Reading text:
◇ ◇ ◇

STIRLING Products is the latest Perth company to enter the animal health market, but so far it is better known for boardroom turmoil than any scientific and commercial achievements.


STIRLING Products is the latest Perth company to enter the animal health market, but so far it is better known for boardroom turmoil than any scientific and commercial achievements.
The company, formerly known as West Oil, moved into the animal health market by acquiring the Stirling Products business, which consists of an exclusive licence to commercialise a new type of medicated feed additive for livestock.
The additive is promoted as a safer and more effective alternative to the use of antibiotics and hormones as growth promoters in cattle, sheep, pigs, chickens and other animals.
The acquisition of Stirling Products was part of a major restructuring approved by shareholders on December 30 last year.
The restructuring included a capital consolidation and a successful $5 million share issue managed by Montagu stockbrokers.
The final step in the restructuring – the establishment of a workable board of directors – has proved highly problematic.
US investment banker Peter Boonen was named last year as a future director but did not take up the appointment.
In mid February the company appointed four new directors, including managing director Dr Calvin London.
However, two of those people resigned last week – Canada-based executive director Dr Allan Blain and Perth-based non-executive director Marshall Couper.
In March the company appointed London-based Professor Clive Page as chairman but early this month he stepped down from that role.
He will, however, continue as a non-executive director.

◇ ◇ ◇

Supplied information:
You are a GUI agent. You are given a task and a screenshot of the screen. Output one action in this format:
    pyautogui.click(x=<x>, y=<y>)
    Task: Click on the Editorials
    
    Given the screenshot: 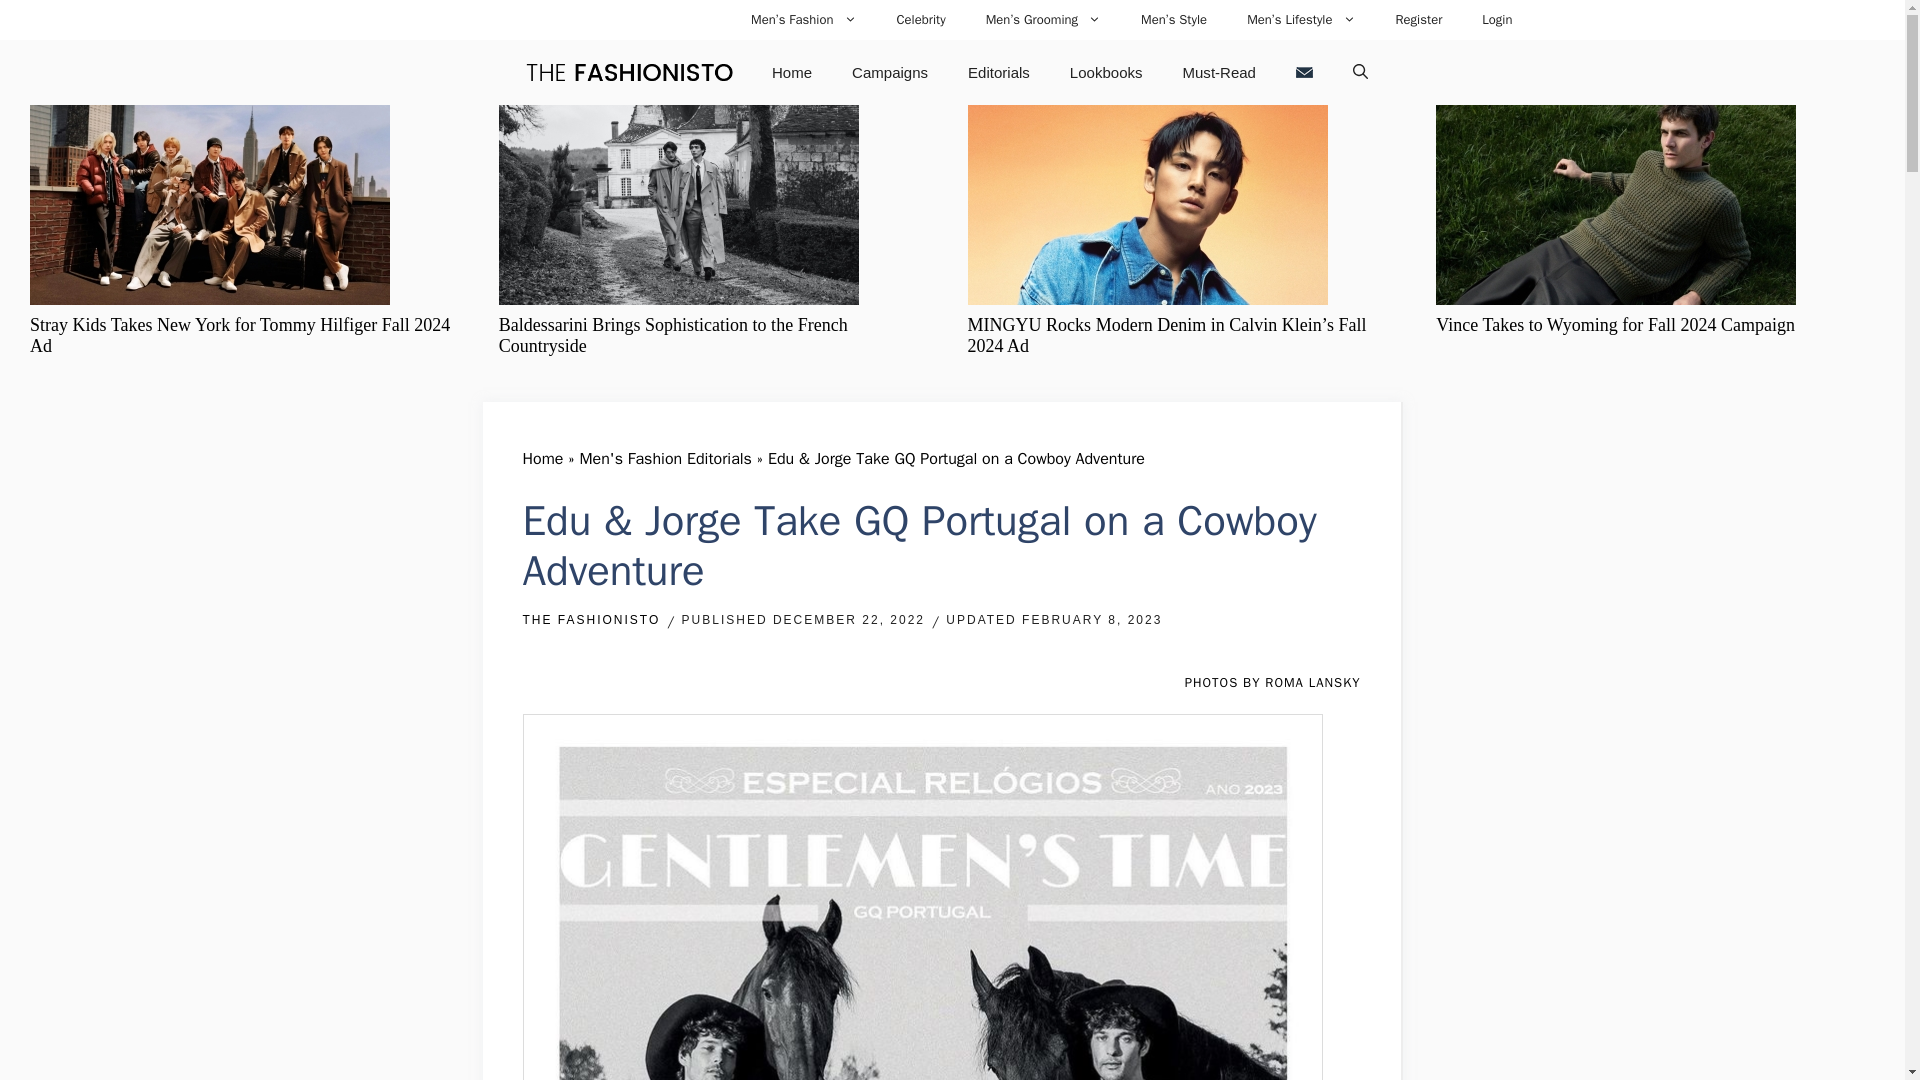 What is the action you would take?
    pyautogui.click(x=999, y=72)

◇ ◇ ◇

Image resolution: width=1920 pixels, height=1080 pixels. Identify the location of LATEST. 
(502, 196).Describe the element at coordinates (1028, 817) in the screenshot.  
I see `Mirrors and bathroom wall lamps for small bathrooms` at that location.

◇ ◇ ◇

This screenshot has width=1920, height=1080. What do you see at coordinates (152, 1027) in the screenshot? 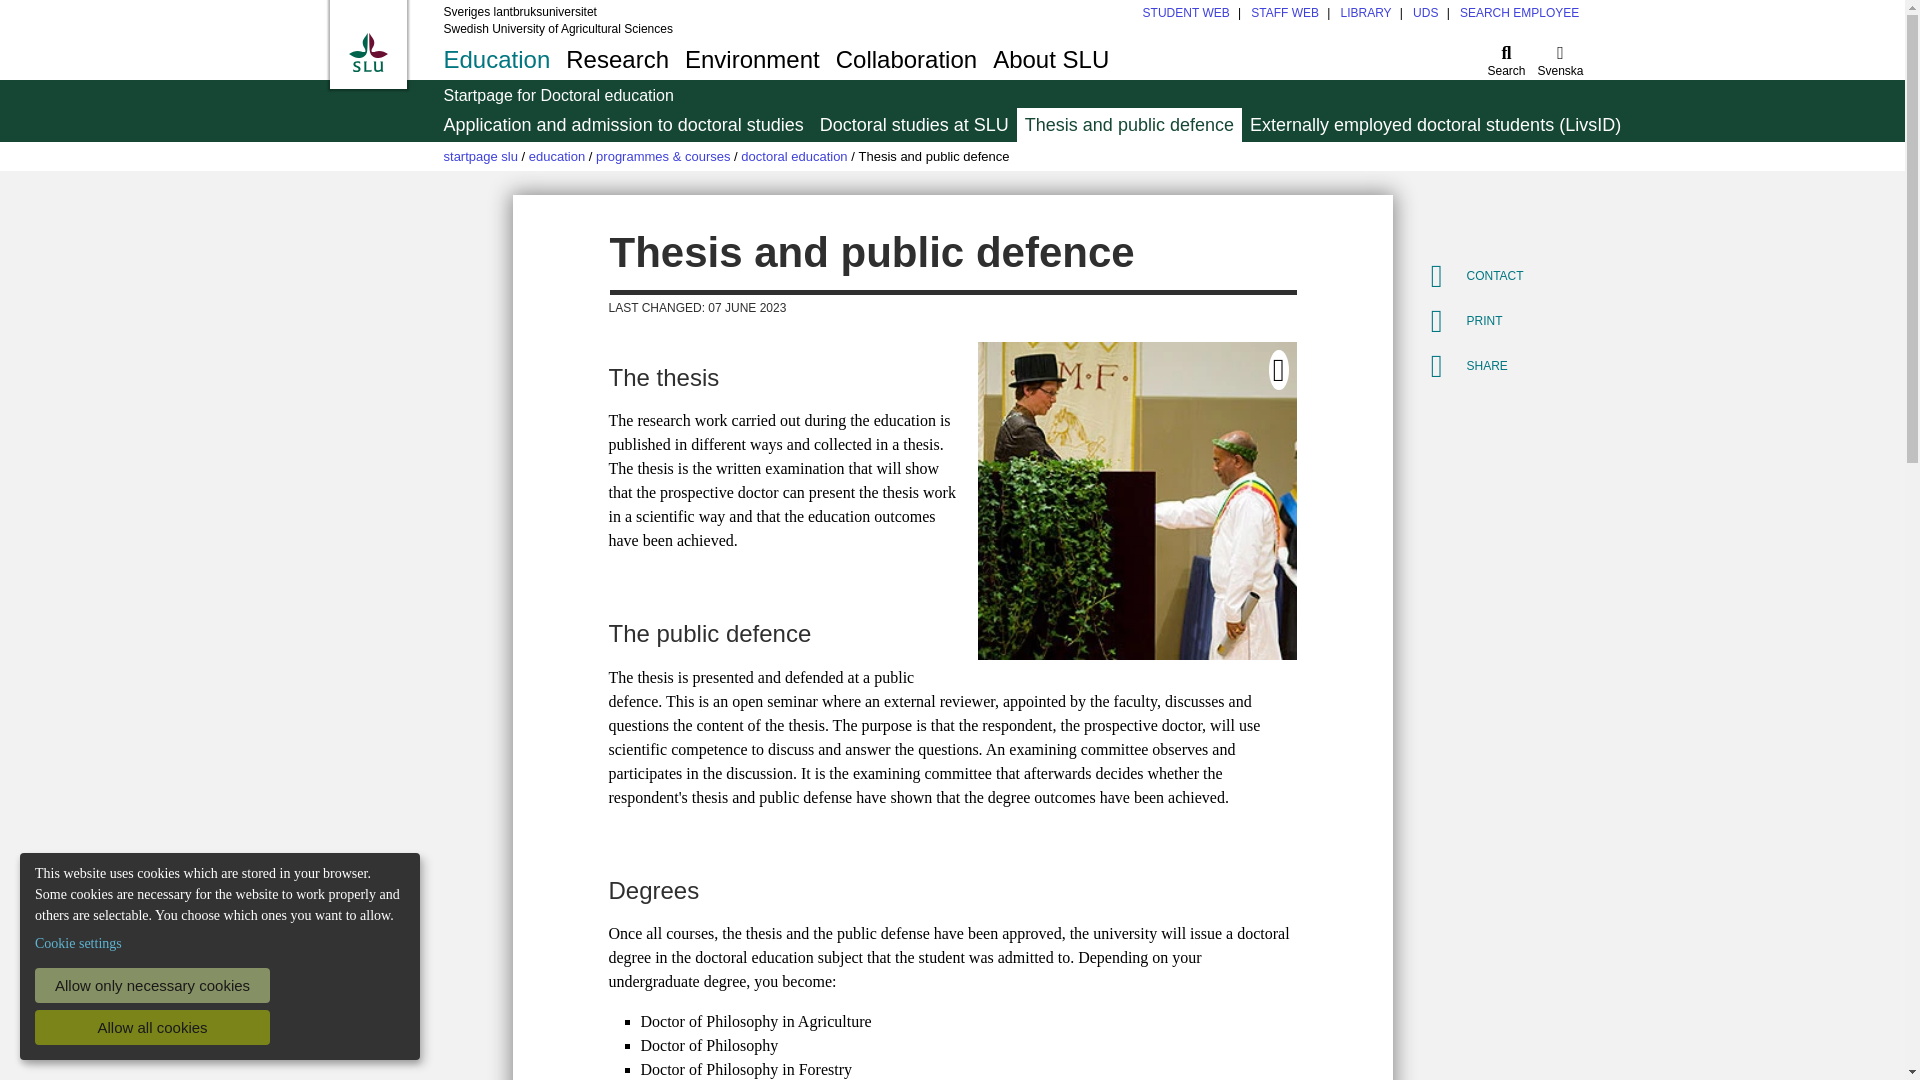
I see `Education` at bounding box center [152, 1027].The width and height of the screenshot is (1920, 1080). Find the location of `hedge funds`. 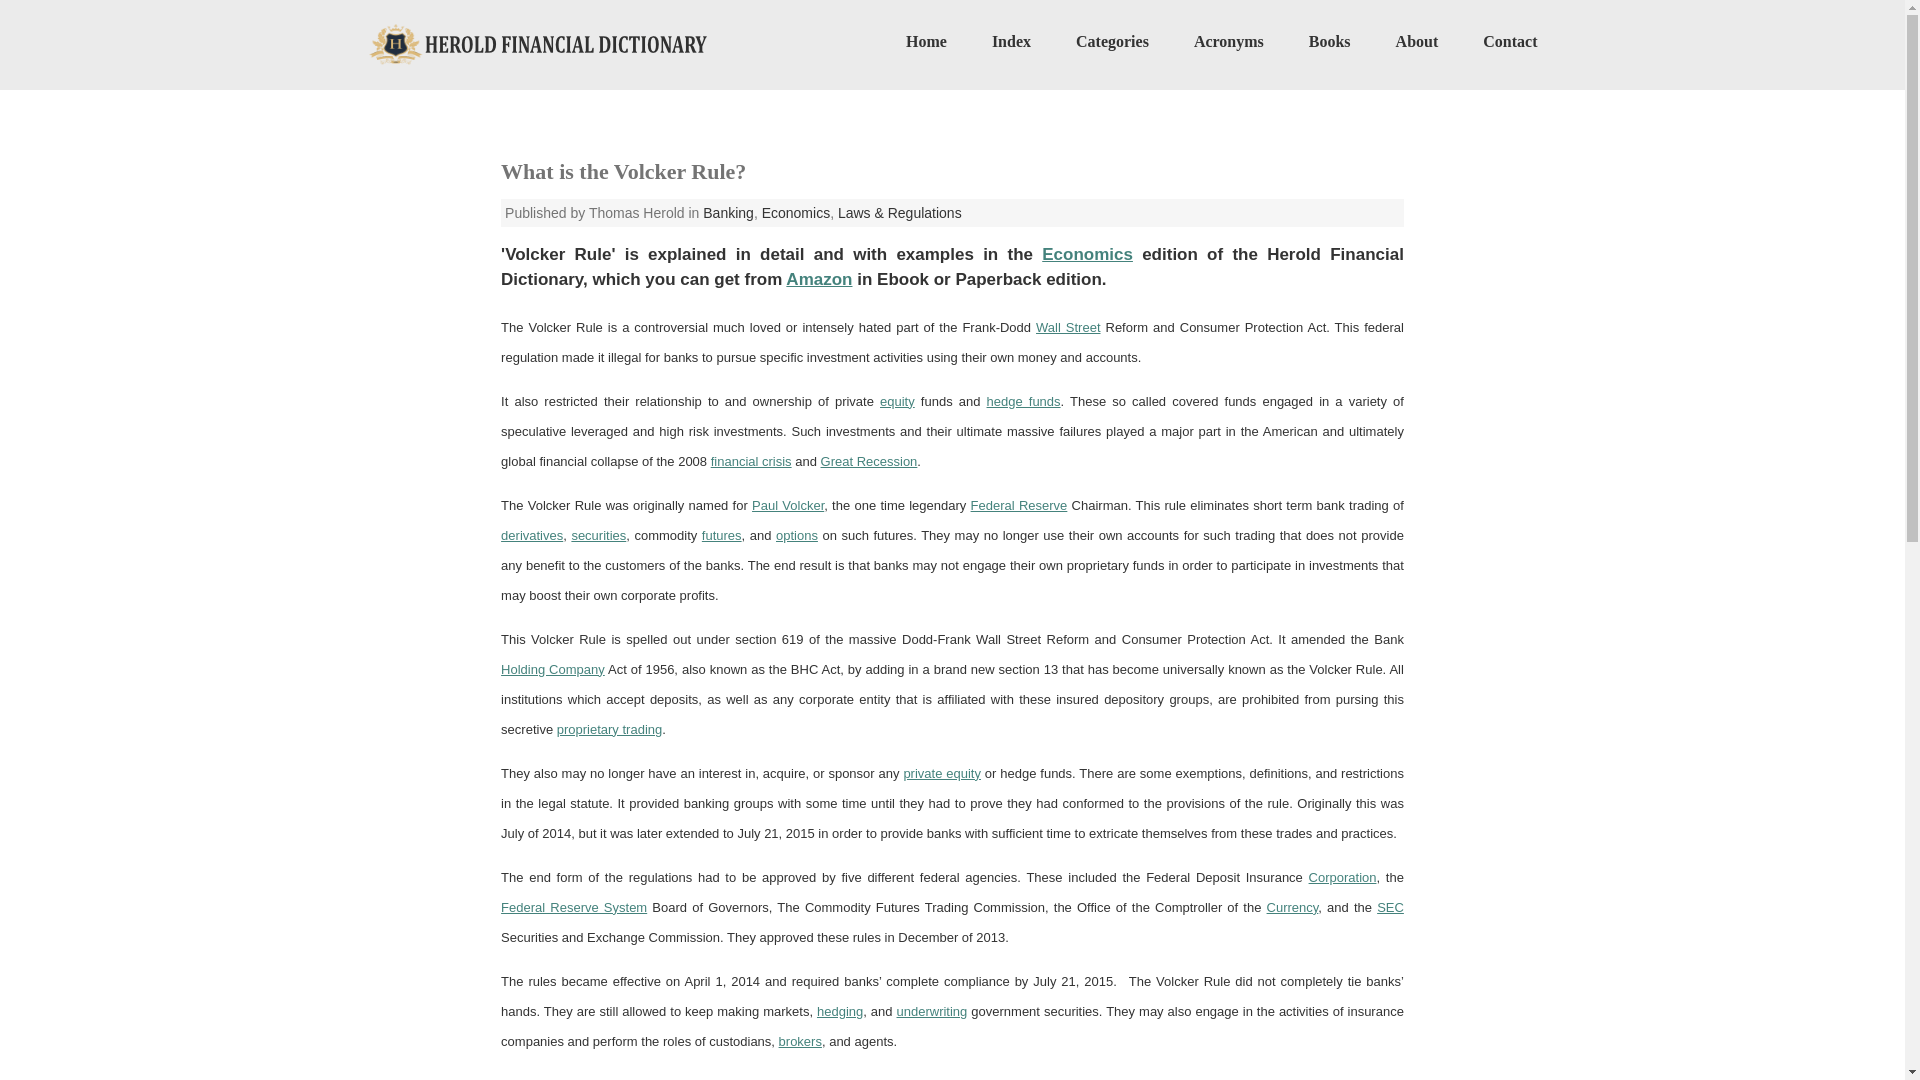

◇ ◇ ◇

Work order 1:
List every person named in the Stirling Products article.
Work order 2:
Shorten the paragraph of the Stirling Products article that begins "The company, formerly known as West Oil", keeping its main facts.

Your solution 1:
Peter Boonen, Calvin London, Allan Blain, Marshall Couper, Clive Page

Your solution 2:
Formerly West Oil, the company entered animal health by buying the Stirling Products business, which holds an exclusive licence to commercialise a new medicated feed additive for livestock.